Während im Deutschen die Intransitivität von sagen und die Nicht-Akkusativität des Ziel-Arguments von geben die Realisierung des Personalpronomens als Subjekt unterbindet, erlaubt das Englische die Subjektrealisierung. Dass im Englischen persönliche Passivkonstruktionen möglich sind, in denen das Subjekt nur indirekt von einer Handlung betroffen ist, öffnet den Raum für bestimmte, für das Englische typische Passivkonstruktionen. Bei dem von Mathesius so genannten Possessivpassiv handelt es sich um eine Konstruktion mit to have, auf dessen Objekt ein Partizip im Präsens oder Perfekt bezogen ist (vgl. 1929b, 203):
(10)
Everywhere he had crowds hanging on his lips.
(11)
Even great lords and ladies have their mouth sometimes stopped.
In (10) bezeichnet das Akkusativobjekt (crowds) den eigentlichen Handlungsträger, der auf das nominale Element im Adverbialkomplement (on his lips) einwirkt, und das Subjekt ist lediglich indirekt, als ‚Possessor‘ der in der Adverbialergänzung genannten Sache, von der Handlung betroffen. In (11) ist das Akkusativobjekt von der im Partizip Perfekt genannten Verbalhandlung affiziert und auch dort kann das Subjekt nicht als direktes Patiens der Handlung gelten, sondern lässt sich – vermittelt über to have – durch ein Possessiv-Verhältnis zum Akkusativobjekt charakterisieren.

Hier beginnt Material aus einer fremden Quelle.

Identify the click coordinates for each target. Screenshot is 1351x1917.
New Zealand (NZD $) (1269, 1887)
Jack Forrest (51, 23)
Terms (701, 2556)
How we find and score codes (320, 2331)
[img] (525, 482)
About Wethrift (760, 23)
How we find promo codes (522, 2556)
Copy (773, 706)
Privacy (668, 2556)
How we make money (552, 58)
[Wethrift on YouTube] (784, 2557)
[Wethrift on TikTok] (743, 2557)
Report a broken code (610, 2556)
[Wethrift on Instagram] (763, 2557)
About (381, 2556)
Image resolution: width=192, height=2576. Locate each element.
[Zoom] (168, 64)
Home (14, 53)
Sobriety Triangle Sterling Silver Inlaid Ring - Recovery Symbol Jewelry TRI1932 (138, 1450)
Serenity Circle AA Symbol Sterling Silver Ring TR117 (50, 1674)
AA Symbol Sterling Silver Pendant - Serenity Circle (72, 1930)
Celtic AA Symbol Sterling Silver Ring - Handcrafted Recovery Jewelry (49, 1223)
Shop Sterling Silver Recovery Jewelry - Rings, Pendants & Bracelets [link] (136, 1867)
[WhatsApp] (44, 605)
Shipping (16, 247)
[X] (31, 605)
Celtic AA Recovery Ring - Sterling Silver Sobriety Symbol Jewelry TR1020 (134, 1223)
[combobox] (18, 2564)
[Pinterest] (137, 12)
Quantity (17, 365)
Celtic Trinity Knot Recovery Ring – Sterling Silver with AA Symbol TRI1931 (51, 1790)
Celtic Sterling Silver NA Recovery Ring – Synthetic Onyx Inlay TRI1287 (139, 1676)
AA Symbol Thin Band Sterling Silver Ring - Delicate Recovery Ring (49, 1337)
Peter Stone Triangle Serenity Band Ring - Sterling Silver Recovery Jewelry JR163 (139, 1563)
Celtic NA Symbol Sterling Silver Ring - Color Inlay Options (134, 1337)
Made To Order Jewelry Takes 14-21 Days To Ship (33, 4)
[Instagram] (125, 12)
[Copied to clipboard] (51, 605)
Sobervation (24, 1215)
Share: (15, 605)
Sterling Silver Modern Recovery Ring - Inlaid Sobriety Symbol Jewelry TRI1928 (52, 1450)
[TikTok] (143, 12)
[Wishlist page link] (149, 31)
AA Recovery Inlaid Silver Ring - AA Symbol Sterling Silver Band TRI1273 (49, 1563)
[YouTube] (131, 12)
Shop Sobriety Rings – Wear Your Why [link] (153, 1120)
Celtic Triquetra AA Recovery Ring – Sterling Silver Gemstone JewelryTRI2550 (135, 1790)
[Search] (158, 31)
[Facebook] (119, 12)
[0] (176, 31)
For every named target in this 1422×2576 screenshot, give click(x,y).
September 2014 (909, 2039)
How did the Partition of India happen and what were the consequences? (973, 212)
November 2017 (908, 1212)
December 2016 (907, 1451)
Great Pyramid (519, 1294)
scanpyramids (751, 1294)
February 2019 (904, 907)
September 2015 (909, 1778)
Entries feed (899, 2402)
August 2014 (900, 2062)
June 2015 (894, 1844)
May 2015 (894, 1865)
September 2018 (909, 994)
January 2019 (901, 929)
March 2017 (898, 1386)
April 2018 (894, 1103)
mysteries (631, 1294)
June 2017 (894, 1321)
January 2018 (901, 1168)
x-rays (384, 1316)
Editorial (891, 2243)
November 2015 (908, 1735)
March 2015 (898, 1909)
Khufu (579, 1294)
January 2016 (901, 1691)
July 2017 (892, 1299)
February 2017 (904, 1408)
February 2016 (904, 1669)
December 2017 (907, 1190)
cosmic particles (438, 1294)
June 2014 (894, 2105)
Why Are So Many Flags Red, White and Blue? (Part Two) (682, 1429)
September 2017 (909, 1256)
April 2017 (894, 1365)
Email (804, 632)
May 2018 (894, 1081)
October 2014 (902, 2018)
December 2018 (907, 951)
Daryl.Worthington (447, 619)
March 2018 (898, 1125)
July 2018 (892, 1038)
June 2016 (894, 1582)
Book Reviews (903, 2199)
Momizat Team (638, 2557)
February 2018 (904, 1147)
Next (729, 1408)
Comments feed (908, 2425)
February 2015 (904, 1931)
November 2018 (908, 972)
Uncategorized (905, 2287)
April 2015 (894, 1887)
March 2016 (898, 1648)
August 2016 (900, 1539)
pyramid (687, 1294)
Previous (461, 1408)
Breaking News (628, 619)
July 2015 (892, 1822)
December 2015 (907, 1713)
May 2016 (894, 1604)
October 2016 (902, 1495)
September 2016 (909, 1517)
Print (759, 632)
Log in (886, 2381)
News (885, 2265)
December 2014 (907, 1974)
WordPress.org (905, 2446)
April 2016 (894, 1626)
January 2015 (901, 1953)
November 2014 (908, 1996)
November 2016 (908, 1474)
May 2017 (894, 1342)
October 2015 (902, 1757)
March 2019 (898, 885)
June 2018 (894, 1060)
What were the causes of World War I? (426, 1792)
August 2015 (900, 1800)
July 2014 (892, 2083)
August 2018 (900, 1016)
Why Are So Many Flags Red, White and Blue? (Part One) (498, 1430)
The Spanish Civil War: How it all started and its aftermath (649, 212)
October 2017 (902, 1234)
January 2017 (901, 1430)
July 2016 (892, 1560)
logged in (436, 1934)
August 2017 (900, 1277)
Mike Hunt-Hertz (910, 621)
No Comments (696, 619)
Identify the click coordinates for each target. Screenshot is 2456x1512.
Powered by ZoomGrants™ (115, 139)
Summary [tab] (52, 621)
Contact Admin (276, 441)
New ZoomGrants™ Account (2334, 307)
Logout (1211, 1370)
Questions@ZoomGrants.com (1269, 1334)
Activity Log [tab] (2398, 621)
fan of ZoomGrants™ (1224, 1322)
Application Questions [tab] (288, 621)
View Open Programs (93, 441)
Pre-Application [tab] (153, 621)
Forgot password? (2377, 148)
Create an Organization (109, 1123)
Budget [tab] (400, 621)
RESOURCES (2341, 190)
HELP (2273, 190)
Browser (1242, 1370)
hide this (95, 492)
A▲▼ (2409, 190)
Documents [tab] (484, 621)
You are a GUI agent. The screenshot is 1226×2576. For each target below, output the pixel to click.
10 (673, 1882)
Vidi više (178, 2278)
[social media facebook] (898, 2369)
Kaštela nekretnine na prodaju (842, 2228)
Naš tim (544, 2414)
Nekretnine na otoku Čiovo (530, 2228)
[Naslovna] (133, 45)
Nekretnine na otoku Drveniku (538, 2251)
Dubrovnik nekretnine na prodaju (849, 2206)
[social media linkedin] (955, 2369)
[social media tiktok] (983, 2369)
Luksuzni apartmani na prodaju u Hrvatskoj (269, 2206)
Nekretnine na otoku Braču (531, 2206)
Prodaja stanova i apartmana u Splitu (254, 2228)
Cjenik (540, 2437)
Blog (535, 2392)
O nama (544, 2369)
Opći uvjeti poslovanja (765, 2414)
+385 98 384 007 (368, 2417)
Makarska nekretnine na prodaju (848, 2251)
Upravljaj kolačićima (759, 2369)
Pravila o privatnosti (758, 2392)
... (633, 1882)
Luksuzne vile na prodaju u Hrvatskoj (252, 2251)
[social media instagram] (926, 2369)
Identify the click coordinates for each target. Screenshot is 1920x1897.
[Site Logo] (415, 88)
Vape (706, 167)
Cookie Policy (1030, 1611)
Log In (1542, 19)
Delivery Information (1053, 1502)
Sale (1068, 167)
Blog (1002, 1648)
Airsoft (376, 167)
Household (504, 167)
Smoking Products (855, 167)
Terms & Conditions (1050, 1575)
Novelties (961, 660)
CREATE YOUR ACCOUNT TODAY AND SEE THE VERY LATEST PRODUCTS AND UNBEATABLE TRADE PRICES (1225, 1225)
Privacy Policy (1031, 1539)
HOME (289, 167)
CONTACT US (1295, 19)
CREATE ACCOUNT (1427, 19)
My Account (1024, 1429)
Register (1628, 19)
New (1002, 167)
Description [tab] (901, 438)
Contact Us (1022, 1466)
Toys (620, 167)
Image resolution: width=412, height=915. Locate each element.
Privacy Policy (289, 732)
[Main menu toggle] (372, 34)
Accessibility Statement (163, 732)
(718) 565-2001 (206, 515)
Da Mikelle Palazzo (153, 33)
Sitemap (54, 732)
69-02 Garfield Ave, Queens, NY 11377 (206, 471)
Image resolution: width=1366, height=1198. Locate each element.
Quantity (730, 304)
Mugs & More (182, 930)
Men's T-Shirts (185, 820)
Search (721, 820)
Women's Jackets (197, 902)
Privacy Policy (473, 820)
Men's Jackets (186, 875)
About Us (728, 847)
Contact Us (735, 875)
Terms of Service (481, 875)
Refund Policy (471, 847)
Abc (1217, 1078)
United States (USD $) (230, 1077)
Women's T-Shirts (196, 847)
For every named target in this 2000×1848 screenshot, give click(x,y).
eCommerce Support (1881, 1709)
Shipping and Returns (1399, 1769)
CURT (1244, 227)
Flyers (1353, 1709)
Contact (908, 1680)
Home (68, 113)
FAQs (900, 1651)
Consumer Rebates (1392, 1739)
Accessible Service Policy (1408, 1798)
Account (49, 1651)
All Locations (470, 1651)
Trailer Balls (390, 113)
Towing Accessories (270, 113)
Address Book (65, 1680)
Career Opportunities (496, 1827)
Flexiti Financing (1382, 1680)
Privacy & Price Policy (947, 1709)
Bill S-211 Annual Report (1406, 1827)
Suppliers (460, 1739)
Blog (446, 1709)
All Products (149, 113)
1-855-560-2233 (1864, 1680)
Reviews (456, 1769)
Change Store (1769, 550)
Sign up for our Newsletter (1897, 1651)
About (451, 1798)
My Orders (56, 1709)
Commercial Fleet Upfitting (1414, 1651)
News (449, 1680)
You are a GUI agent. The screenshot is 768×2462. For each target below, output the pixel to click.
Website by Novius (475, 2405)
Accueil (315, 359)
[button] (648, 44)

Trotz seiner Ausrichtung auf die strukturellen Eigenschaften von Einzelsprachen speist sich Mathesius’ Konzept – ebenso wie Pauls und v.d. Gabelentz’ psychologisches Subjekt und Prädikat – aus zwei Quellen. Mit seiner Gliederung des Satzes in Thema oder Basis auf der einen Seite und Mitteilungskern auf der anderen Seite zielt er auf die Unterscheidung von Satzgegenstand und Satzaussage ab. Mit seiner Bestimmung des Satzthemas als das Bekanntere oder „Bestimmtere“ situiert er den Satz in den Äußerungskontext und nimmt die Beziehung zwischen Sprecher und Hörer in den Blick. Die Spannung zwischen diesen zwei Perspektiven prägt die an Mathesius anschließende Diskussion im Grunde noch bis heute. Dies zeigt sich besonders an dem Bemühen um eine genauere Explikation der Thema-Rhema-Dichotomie: Aufgrund welcher Kriterien können Satzelemente der einen oder der anderen Seite zugeschlagen werden? Damit zusammen hängt schließlich auch die Frage, ob die Dichotomie als ein Phänomen der Oberflächenstruktur von Sätzen anzusehen ist, das in der Abfolge der Satzglieder oder in bestimmten Intonationsmustern zu Tage tritt oder als ‚interpretative‘ Kategorie aufgefasst werden muss.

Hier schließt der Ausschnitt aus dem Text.